Ibovespa fecha em alta pelo 4o dia seguido, por Vale e Petrobras

O principal índice de ações da Bovespa encerrou a terça-feira em alta pelo quarto dia consecutivo, impulsionado pelas ações da Vale e da Petrobras, que compensaram os efeitos de mais uma queda da OGX.

ROBERTA VILAS BOAS, Reuters

23 de abril de 2013 | 18h22

O Ibovespa subiu 1,08 por cento, a 54.884 pontos.

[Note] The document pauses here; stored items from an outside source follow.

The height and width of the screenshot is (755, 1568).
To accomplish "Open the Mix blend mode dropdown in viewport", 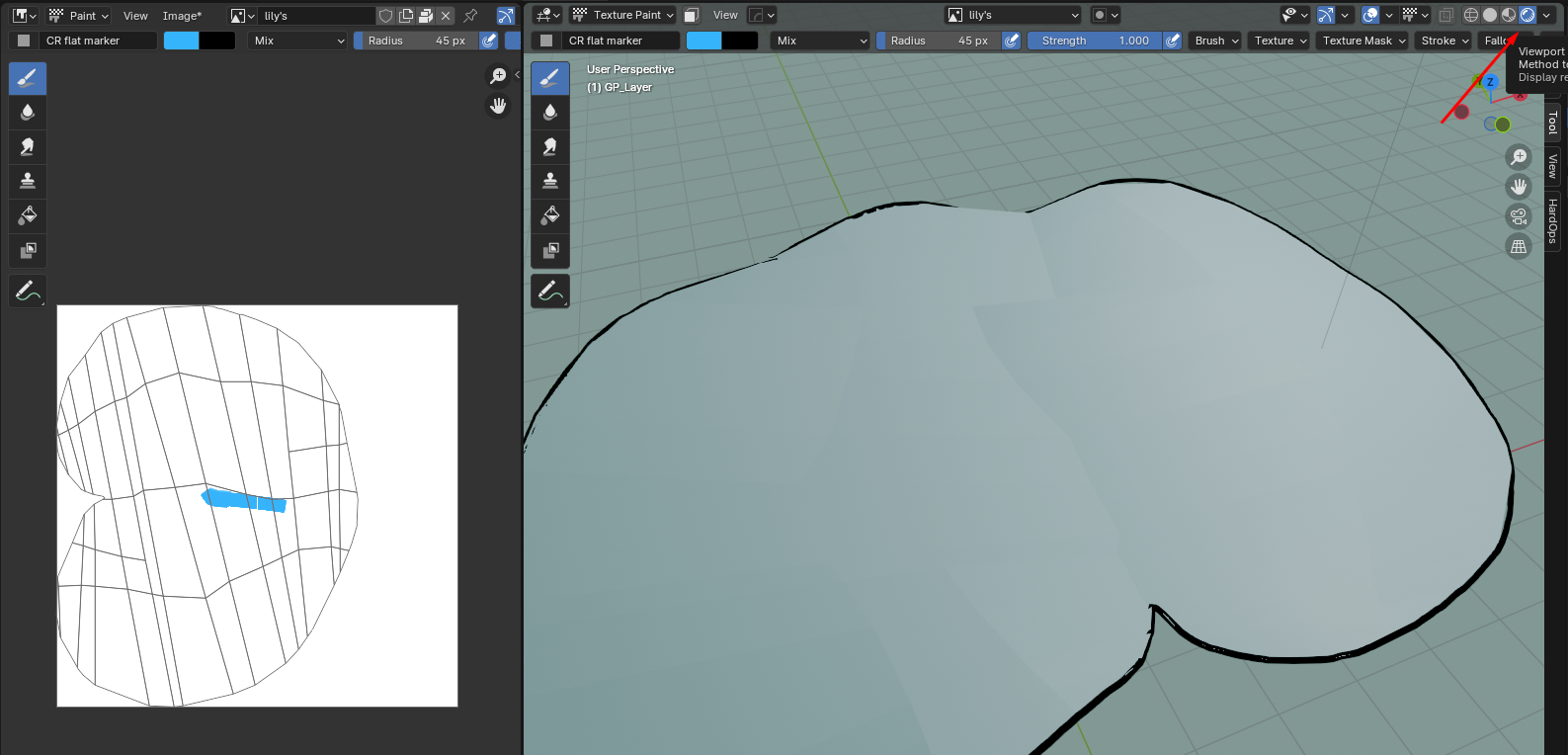I will [821, 41].
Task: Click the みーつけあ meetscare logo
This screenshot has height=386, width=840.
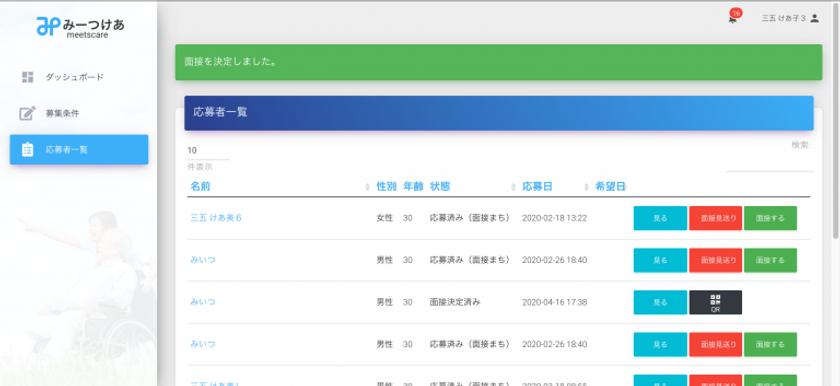Action: 80,26
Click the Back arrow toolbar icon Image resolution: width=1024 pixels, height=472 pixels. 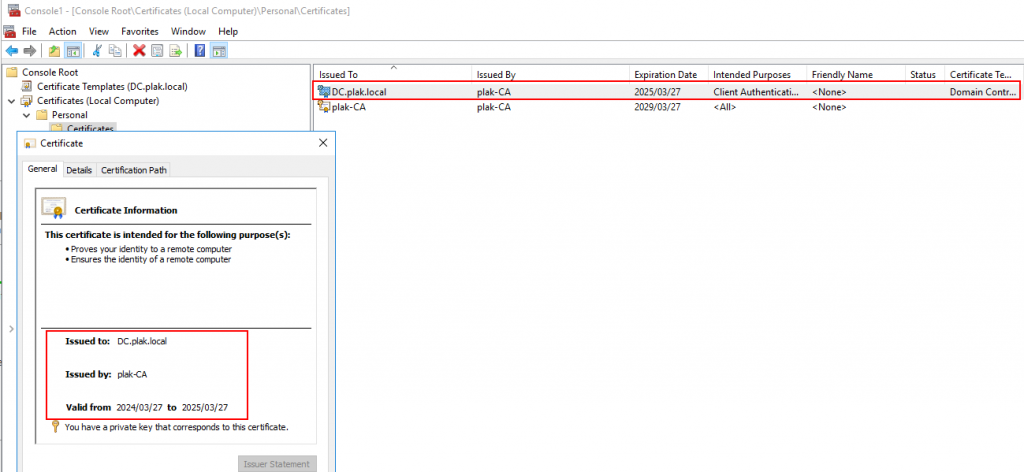[12, 50]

O giro financeiro do pregão foi de 10,2 bilhões de reais, impulsionado pela oferta pública de aquisição (OPA) de ações da Amil, que movimentou 2,878 bilhões de reais.

"Nossa bolsa abriu devagar hoje e foi ganhando força ao longo do dia, seguindo os mercados externos", afirmou Luiz Roberto Monteiro, operador de renda variável na Renascença DTVM.

Em Wall Street, o índice Dow Jones subiu 1,05 por cento, enquanto o Standard & Poor's 500 avançou 1,04 por cento.

Os ganhos na bolsa brasileira foram influenciados principalmente pela alta de 2,21 por cento da ação preferencial da Vale, que encerrou a 31,87 reais, e de 2,18 por cento na preferencial da Petrobras, cotada a 19,18 reais.

A ação da Vale chegou a operar em baixa pela manhã, pressionada por indicadores abaixo do esperado da atividade da indústria na China, mas, segundo Monteiro, melhorou o comportamento com a alta nos mercados externos.

Já a ação da Petrobras operou em alta durante todo o dia e ampliou os ganhos no período da tarde, quando o governo anunciou pacote de medidas para a indústria de etanol, com a redução de tributos e o aumento da mistura de etanol anidro na gasolina. As medidas de incentivo a produção do biocombustível podem reduzir a necessidade da estatal de importar gasolina.

Mas foram as ações do setor sucroalcooleiro que mais se beneficiaram do anúncio neste pregão. Cosan subiu 3,2 por cento, enquanto a São Martinho, que não faz parte do Ibovespa, ganhou 4,14 por cento.

O governo também anunciou medidas de incentivo ao setor químico, com redução da alíquota de PIS/Cofins incidente sobre as matérias-primas, o que impulsionou as ações da Braskem a uma alta de 8,3 por cento.

Entre as ações em baixa, destaque para as empresas do grupo EBX, de Eike Batista, que registraram as maiores quedas do Ibovespa. A mineradora MMX recuou 4,81 por cento, enquanto a petrolífera OGX perdeu 4,35 por cento e a empresa de logística LLX teve queda de 3,55 por cento.